Requisitos das tarefas
(a) Substitua "imensos" por "enormes" no trecho do texto sobre a UHE Sinop compreendido entre "A liminar atende" e "focos de incêndio.", inclusive, e apresente o trecho resultante.
(b) Relacione todas as organizações que compõem o coletivo da sociedade civil autor da ação civil pública mencionada no texto sobre a UHE Sinop.

Texto de origem
■ ■ ■

Crime ambiental cometido pela CES Sinop Energia é explícito em decisão liminar
Juiz questiona o presidente da França, Emmanuel Macron, sobre impactos ambientais provocados pelas operações da Companhia Energética Sinop
Publicado 06/05/2022
Em liminar concedida nesta última terça-feira, 3, a 6° vara cível da Justiça Estadual em Sinop (MT) responsabiliza o consórcio CES Sinop Energia, que opera a UHE Sinop no Rio Teles Pires, por negligência relacionada às queimadas no perímetro do lago e entorno da UHE Sinop nos anos de 2018, 2019 e 2020.
A liminar atende a ação civil pública movida pelo coletivo de organizações da sociedade civil (IDC, IECO, AECAZ e COOPERVIA), que alega em juízo que os imensos focos de incêndio verificados nos últimos anos na região de abrangência do lago da UHE Sinop são decorrência da negligência do consórcio composto pelas empresas Electricité de France (EDF), CHESF e Eletronorte, por não apresentar nenhum plano de contenção de incêndios. Cabe destacar que boa parte da vegetação não foi retirada para enchimento do lago da Hidrelétrica: cerca de 15 mil hectares de floresta que hoje têm se tornado combustível para milhares de focos de incêndio.
O magistrado também ordenou expedição de carta rogatória à França, para que o presidente francês se manifeste sobre a atuação da CES Sinop Energia, tendo em vista que a empresa francesa EDF é majoritária no consórcio e o governo francês detém 84% da EDF.

■ ■ ■

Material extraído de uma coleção
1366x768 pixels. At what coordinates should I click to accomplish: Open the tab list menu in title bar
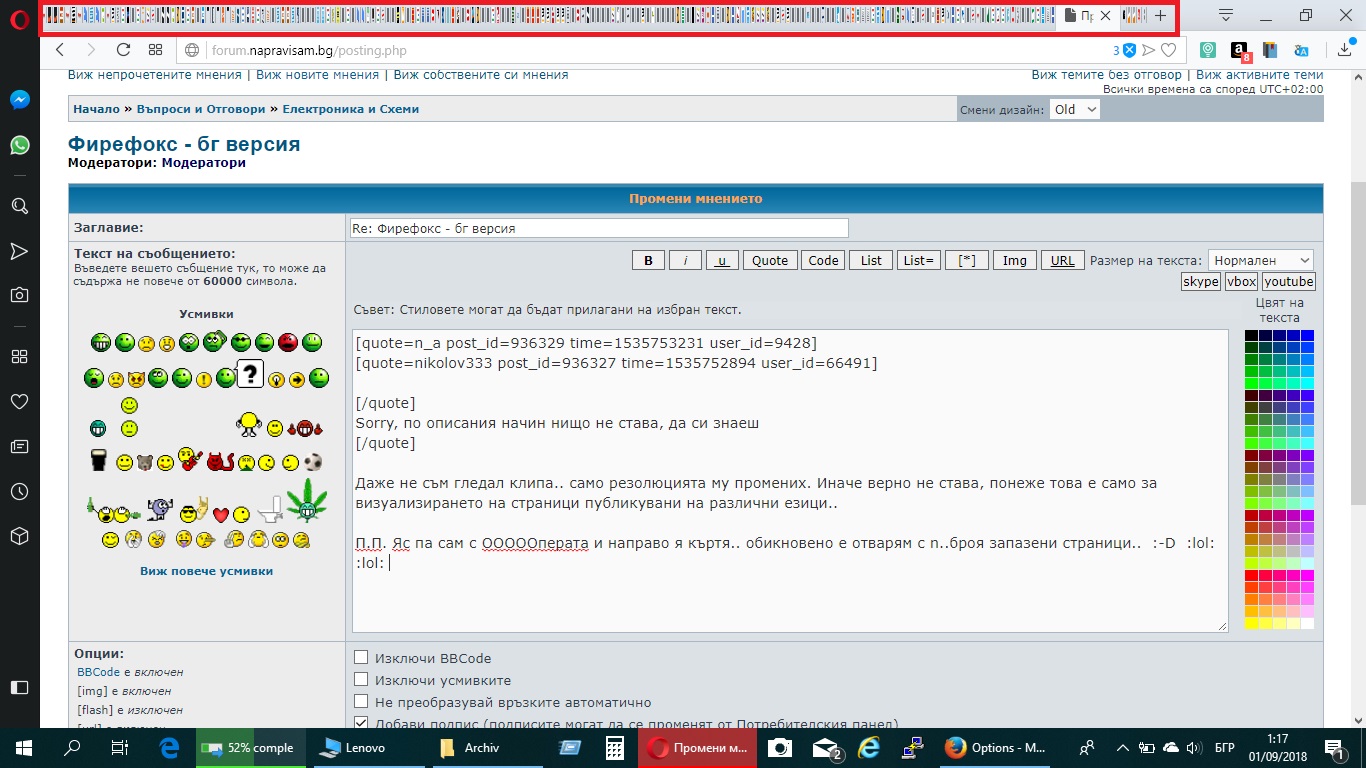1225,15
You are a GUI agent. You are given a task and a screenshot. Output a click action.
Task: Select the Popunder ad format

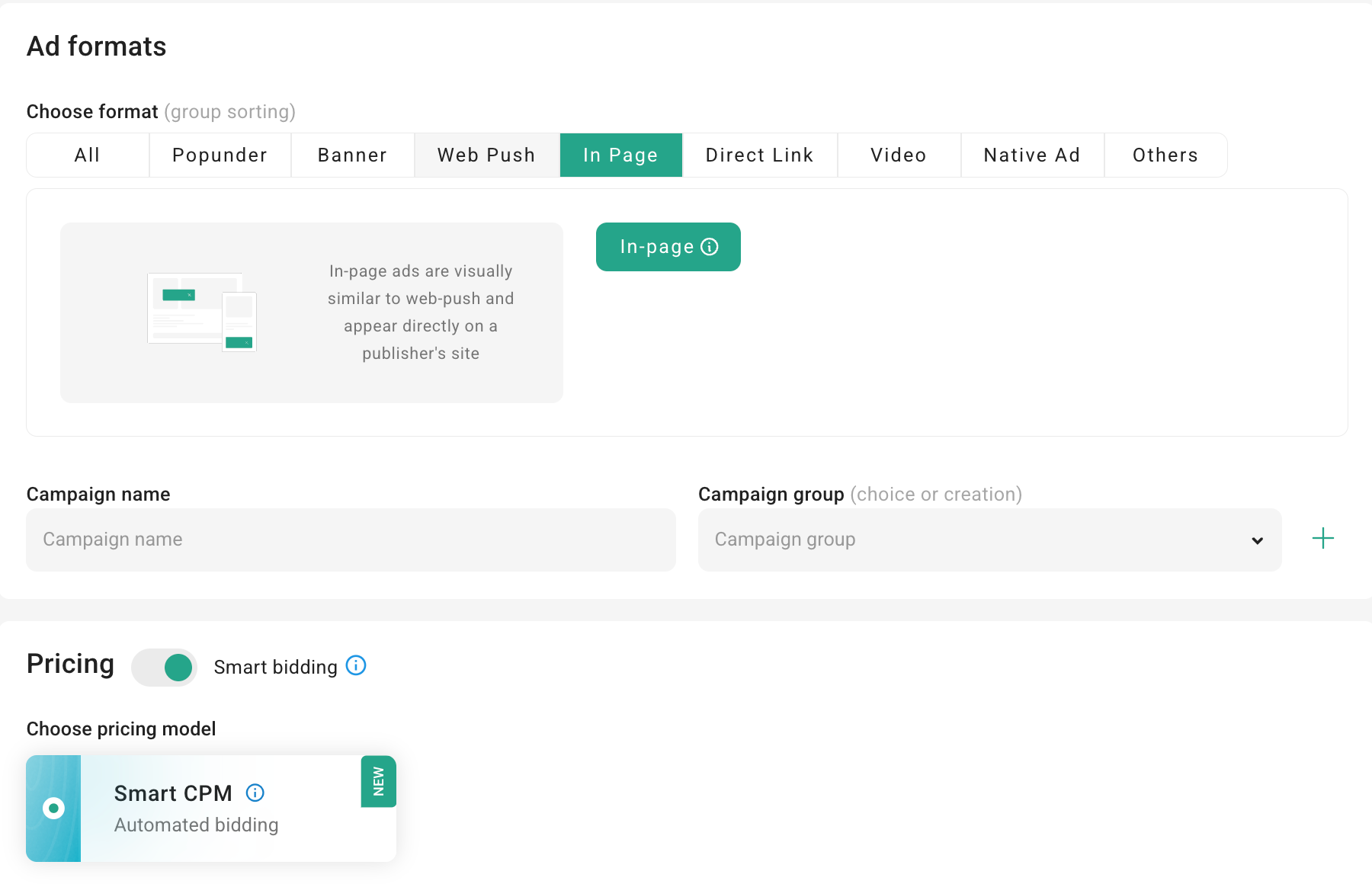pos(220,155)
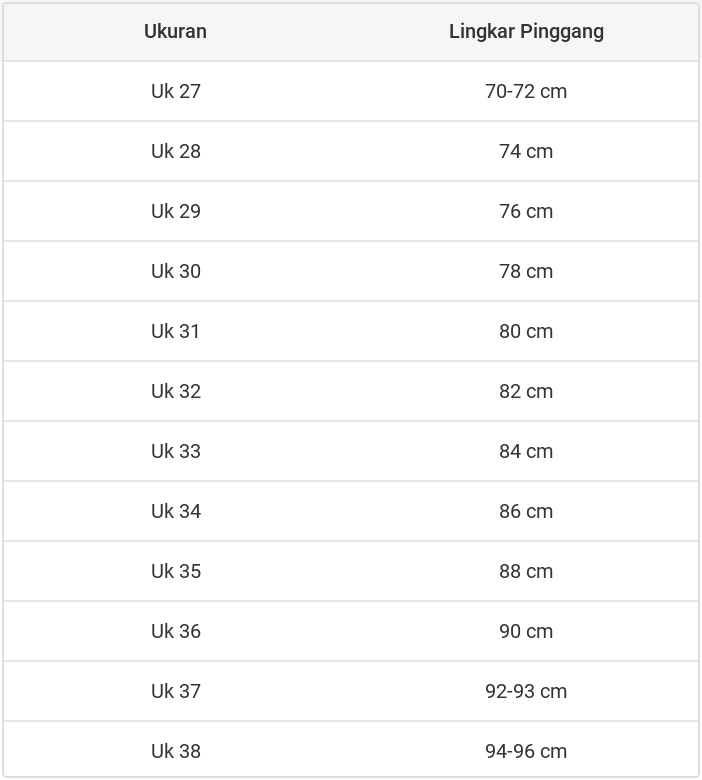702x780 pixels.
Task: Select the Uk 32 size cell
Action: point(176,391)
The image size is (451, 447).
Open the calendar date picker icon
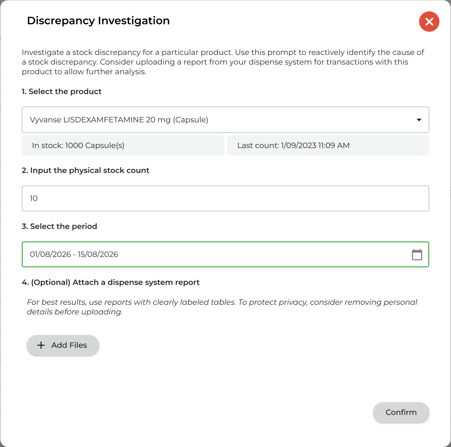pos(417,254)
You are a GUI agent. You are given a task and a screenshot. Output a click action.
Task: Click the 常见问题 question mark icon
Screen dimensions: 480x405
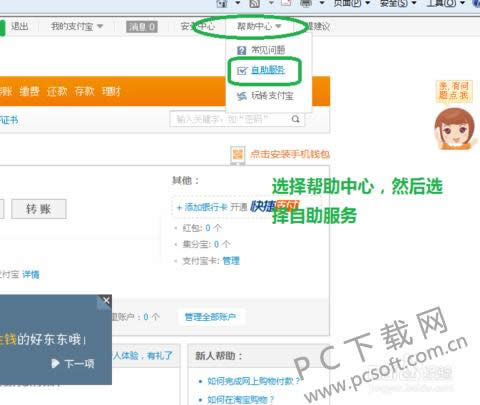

■ ■ ■

Resultados das tarefas
(a)
A liminar atende a ação civil pública movida pelo coletivo de organizações da sociedade civil (IDC, IECO, AECAZ e COOPERVIA), que alega em juízo que os enormes focos de incêndio verificados nos últimos anos na região de abrangência do lago da UHE Sinop são decorrência da negligência do consórcio composto pelas empresas Electricité de France (EDF), CHESF e Eletronorte, por não apresentar nenhum plano de contenção de incêndios. Cabe destacar que boa parte da vegetação não foi retirada para enchimento do lago da Hidrelétrica: cerca de 15 mil hectares de floresta que hoje têm se tornado combustível para milhares de focos de incêndio.

(b) IDC, IECO, AECAZ e COOPERVIA